§ TASK STATEMENT: Scan the records below for the line with "How do I perform: Click the external-link" and the line with "Viewport: 1000px width, 619px height.". Repeat those two lines and every line between them exactly, and nothing else.

+ + +

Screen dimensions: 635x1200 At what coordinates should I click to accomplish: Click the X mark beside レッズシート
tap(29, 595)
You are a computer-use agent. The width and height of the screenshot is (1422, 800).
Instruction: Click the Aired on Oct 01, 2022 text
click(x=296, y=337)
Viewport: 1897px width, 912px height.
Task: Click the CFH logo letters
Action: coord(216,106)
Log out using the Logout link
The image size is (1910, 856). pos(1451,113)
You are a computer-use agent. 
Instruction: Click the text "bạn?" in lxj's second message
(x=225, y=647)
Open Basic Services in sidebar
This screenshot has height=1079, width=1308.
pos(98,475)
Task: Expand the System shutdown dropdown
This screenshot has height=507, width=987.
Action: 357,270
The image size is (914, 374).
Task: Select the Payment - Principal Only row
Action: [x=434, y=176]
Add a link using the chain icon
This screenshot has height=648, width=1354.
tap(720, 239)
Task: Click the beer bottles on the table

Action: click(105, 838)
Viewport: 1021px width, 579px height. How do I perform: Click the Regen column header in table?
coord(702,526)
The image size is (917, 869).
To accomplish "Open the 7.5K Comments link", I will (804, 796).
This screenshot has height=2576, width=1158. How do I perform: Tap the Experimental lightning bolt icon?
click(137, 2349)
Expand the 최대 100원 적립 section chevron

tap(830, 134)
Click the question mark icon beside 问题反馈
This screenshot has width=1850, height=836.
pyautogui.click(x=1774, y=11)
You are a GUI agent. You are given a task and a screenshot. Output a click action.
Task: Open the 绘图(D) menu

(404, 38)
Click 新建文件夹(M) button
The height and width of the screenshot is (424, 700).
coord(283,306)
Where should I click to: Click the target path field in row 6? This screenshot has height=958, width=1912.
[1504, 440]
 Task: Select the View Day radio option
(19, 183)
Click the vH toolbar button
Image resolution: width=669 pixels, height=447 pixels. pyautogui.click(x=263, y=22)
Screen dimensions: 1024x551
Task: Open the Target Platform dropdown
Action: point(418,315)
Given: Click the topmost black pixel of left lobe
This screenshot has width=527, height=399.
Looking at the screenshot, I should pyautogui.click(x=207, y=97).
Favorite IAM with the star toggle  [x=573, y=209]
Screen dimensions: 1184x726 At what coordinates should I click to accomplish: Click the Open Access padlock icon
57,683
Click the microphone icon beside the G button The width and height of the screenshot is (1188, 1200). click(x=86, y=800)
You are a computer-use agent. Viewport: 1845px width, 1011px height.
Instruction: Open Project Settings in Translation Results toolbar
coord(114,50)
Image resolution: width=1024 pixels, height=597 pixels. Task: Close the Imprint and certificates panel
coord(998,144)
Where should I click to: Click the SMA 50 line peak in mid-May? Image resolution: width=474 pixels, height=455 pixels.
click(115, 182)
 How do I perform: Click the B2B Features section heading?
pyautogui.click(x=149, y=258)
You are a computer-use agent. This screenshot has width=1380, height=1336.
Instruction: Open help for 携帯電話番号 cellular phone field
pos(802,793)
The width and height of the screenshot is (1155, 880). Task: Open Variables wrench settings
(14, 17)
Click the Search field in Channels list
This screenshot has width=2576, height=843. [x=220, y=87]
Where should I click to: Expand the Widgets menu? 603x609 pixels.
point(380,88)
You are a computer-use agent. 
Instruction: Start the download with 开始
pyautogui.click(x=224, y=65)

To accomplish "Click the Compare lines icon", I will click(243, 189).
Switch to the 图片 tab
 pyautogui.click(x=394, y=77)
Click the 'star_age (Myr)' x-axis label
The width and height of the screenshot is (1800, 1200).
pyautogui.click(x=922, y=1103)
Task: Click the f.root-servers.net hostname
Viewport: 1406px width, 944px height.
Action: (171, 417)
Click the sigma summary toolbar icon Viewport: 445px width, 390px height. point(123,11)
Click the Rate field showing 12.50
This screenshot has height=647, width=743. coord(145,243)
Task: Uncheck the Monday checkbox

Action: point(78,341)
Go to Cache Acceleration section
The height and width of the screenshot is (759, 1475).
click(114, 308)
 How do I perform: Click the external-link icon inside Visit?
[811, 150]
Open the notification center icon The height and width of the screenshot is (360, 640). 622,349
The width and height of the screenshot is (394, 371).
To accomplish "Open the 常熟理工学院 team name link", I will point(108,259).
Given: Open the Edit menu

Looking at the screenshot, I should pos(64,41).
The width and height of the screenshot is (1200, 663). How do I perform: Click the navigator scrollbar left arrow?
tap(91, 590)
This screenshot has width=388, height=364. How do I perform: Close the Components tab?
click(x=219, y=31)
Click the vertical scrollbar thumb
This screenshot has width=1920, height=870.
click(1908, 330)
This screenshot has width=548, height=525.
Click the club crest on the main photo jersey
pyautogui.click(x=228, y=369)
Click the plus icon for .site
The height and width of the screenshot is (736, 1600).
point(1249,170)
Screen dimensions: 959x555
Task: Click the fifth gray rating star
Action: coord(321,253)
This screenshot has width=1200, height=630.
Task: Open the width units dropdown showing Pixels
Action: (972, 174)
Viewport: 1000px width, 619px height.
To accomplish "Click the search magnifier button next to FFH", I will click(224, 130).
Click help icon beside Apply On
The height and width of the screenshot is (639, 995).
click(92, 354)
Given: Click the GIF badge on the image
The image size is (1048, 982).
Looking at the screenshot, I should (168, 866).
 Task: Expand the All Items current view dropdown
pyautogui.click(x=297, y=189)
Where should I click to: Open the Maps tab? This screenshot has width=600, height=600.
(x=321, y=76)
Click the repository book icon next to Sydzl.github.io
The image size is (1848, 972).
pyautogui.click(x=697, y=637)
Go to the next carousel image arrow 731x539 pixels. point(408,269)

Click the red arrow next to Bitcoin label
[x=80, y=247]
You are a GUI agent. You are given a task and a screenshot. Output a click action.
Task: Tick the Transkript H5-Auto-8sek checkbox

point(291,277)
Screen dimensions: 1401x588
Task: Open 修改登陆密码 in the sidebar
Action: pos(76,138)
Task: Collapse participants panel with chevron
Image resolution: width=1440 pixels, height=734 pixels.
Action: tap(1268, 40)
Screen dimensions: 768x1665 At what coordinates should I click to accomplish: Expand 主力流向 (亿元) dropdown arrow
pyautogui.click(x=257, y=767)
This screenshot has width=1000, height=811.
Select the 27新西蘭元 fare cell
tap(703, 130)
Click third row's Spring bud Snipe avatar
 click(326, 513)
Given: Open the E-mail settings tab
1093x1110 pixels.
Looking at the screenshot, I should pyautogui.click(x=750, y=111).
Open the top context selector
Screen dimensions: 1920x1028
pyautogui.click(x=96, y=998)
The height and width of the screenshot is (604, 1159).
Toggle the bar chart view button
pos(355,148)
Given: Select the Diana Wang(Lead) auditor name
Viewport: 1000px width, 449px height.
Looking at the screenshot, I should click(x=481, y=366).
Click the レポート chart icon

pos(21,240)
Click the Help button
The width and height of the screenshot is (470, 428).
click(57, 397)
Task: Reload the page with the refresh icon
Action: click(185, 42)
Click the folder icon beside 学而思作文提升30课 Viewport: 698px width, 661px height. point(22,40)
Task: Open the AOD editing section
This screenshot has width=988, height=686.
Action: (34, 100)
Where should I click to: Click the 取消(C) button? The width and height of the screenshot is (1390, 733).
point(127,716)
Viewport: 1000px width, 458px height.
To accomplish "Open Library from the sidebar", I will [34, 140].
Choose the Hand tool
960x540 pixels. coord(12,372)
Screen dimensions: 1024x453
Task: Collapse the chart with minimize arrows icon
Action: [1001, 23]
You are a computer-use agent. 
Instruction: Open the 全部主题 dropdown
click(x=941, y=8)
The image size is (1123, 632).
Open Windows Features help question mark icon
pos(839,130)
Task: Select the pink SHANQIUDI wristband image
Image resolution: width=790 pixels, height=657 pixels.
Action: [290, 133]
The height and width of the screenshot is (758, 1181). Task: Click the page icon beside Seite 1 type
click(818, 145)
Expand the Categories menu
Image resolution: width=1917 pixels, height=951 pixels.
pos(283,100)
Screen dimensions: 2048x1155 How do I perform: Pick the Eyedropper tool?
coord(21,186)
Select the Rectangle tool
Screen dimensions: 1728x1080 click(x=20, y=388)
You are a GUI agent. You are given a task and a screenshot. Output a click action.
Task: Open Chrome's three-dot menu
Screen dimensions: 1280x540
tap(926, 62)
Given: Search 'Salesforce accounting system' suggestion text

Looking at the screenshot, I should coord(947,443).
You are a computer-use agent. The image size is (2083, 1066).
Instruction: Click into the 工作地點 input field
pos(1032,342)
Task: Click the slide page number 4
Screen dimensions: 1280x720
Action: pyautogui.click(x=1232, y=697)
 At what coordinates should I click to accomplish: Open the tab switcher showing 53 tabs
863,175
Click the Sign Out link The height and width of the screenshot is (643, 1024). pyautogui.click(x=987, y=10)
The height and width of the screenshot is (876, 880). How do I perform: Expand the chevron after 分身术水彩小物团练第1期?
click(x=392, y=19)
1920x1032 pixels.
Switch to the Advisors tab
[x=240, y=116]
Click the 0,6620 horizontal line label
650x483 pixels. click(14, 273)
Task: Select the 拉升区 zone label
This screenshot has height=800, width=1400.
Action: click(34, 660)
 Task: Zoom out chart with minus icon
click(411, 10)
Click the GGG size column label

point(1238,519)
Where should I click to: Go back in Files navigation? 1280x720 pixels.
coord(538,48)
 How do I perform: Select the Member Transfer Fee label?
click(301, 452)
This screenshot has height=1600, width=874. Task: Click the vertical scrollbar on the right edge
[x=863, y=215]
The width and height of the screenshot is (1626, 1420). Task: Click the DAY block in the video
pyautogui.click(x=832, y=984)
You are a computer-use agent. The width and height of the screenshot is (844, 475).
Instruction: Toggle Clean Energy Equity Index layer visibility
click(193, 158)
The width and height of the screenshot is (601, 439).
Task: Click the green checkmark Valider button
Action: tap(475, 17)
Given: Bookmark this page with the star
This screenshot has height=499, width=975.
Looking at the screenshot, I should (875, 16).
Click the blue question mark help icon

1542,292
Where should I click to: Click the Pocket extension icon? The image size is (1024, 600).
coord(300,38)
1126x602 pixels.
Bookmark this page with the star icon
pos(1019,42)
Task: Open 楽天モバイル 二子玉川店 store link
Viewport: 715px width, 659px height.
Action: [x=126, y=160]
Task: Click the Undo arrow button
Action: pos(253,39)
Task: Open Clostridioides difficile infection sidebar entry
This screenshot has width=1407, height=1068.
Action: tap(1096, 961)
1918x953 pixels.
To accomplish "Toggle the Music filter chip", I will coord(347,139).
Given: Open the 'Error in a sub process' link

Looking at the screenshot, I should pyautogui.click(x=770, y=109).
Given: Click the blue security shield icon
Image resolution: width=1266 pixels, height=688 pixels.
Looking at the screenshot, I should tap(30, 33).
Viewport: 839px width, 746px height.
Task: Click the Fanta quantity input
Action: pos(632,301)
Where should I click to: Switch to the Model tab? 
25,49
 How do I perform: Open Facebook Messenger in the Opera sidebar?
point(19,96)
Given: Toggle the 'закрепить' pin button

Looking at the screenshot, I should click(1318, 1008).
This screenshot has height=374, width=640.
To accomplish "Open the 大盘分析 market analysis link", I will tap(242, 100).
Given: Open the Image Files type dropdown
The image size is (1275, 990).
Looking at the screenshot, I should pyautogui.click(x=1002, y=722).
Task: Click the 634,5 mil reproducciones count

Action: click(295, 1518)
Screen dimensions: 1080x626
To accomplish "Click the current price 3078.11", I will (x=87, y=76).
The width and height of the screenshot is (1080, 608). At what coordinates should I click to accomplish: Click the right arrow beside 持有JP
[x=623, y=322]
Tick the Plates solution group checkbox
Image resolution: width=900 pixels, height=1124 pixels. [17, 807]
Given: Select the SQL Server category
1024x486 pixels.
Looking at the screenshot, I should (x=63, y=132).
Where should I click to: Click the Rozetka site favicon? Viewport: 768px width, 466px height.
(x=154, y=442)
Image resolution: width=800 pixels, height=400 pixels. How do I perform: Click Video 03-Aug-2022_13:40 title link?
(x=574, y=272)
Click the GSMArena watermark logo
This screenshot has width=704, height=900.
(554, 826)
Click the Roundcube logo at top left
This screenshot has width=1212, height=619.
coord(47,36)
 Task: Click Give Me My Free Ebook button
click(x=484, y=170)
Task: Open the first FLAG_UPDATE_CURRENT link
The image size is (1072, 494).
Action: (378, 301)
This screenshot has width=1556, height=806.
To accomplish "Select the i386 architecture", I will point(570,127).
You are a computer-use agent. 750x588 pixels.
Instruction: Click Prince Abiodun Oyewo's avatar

+ + +

§ YOUR SOLUTION:
 How do I perform: Click the external-link icon inside Visit?
[811, 150]
Open the notification center icon The height and width of the screenshot is (360, 640). 622,349
The width and height of the screenshot is (394, 371).
To accomplish "Open the 常熟理工学院 team name link", I will point(108,259).
Given: Open the Edit menu

Looking at the screenshot, I should pos(64,41).
The width and height of the screenshot is (1200, 663). How do I perform: Click the navigator scrollbar left arrow?
tap(91, 590)
This screenshot has width=388, height=364. How do I perform: Close the Components tab?
click(x=219, y=31)
Click the vertical scrollbar thumb
This screenshot has width=1920, height=870.
click(1908, 330)
This screenshot has width=548, height=525.
Click the club crest on the main photo jersey
pyautogui.click(x=228, y=369)
Click the plus icon for .site
The height and width of the screenshot is (736, 1600).
point(1249,170)
Screen dimensions: 959x555
Task: Click the fifth gray rating star
Action: coord(321,253)
This screenshot has width=1200, height=630.
Task: Open the width units dropdown showing Pixels
Action: (972, 174)
Viewport: 1000px width, 619px height.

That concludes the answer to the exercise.